Au niveau économique, sur le seul secteur des Grandes Cultures (céréales, légumes, oléagineux, protéagineux), les instituts techniques ont chiffré à un milliard d’euros par an l’impact d’un arrêt du glyphosate. Si on ajoute le secteur de la viticulture, c’est un milliard d’euros de pertes supplémentaires. Déjà mis à mal dans leur compétitivité face aux autres pays producteurs dans le monde, les agriculteurs verraient leur charge à l’hectare exploser de 70 € /ha et leur revenu baisser d’autant.

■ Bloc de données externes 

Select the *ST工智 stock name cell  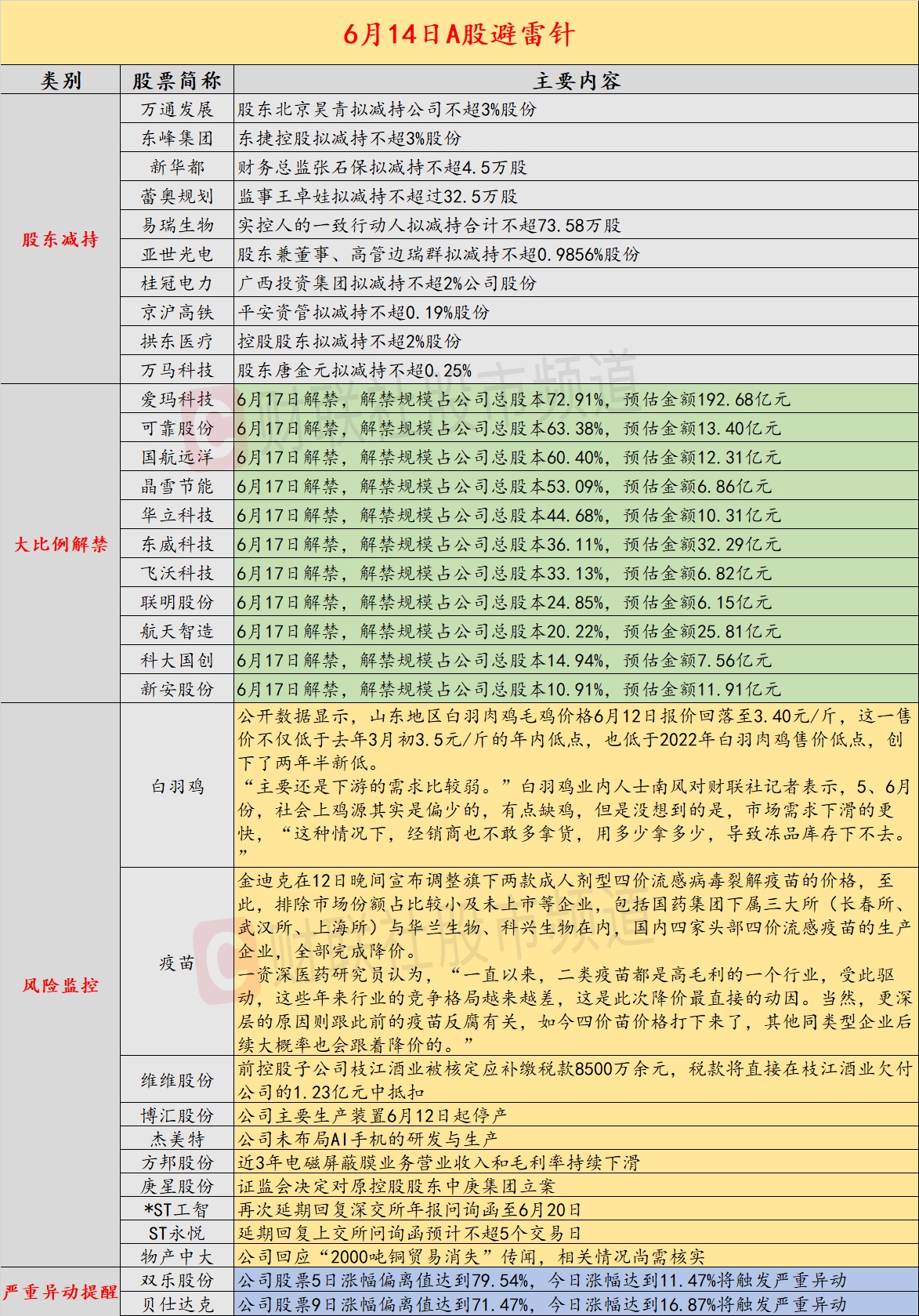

Nous déplorons que le débat sur le glyphosate soit placé sur le plan émotionnel et politique. Il faut rappeler que, mise à part le CIRC (qui juge le risque et non le danger), le Programme International pour la Sécurité Chimique, le Guide pour la Qualité de l’eau potable, le Groupe principal d’Evaluation des Pesticides, l’Autorité Européenne de Sécurité des Aliments, l’EPA, L’Agence américaine pour la Protection de l’Environnement … et bien d’autres, ont toutes conclu que le glyphosate n’était pas cancérigène. Il est dommageable de remettre en cause l’avis de centaines de scientifiques à travers le monde, travaillant pour de multiples organisations scientifiques
indépendantes.
Enfin, au niveau européen, l’interdiction du glyphosate poursuivrait la logique de sur-transposition des règlementations. De surcroit, en incohérence totale avec le CETA (accord de libre-échange entre le Canada et l’UE), l’Europe et la France importeraient des produits alimentaires de qualité sanitaire et environnementale bien plus dégradés que ceux produits sur notre propre territoire …
Alors, faisons confiance aux scientifiques et surtout à nos agriculteurs, les premiers concernés par cette mesure, qui ont à cœur de nourrir les hommes.